Desperate to escape its financial sinkhole, the Postal Service has begun offering discounts to companies and direct-mail marketers that step up their use of unsolicited letters, which last year amounted to 84 billion credit-card offers, Coldwater Creek catalogs and so forth. Its website has a handy new section called Every Door Direct Mail to make it easier for small business to send citizens a flood of solicitations. Postmaster General Bob Donahoe belittled online alternatives to the New York Times: "You can advertise on Facebook, but I don’t see how you can trace the number of 'likes' to return on investment."
The Postal Service has plenty of problems: It failed to make a required $5.5 billion payment for retiree health benefits this summer, is on pace to lose $14.1 billion this year, and legislation that might give it more flexibility on its finances is stuck in Congress. With first-class mail volume cratering by 25 percent since 2006, a new focus on what it calls "regular mail" might seem sensible. According to the post office’s inspector general, Every Door Direct Mail could generate $1.2 billion in new revenue annually.
Don't buy it. Junk mail is far less profitable than first-class letters. Increasing volume is at cross purposes with the vital goal, shared to some extent by Donahoe and Congress, of downsizing the work force and closing processing plants and low-traffic post offices.

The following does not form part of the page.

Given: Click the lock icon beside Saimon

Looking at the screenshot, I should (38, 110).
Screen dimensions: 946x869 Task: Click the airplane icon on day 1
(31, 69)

And, of course, Americans hate junk mail -- for good reason. It clutters not just our mailboxes but also our landfills: The Times reported in 2009 that less than half of regular mail is recycled, and 44 percent of it is discarded unopened.
Perhaps the Postal Service initiative will have some benefits: It might provide a little fiscal stimulus for services like Stop the Junk Mail and Catalog Choice, which can limit the amount unsolicited mail you receive. Even better would be if legislators passed laws creating anti-junk registries similar to those for unsolicited phone calls. Until then, be careful not to trip on the way out your front door.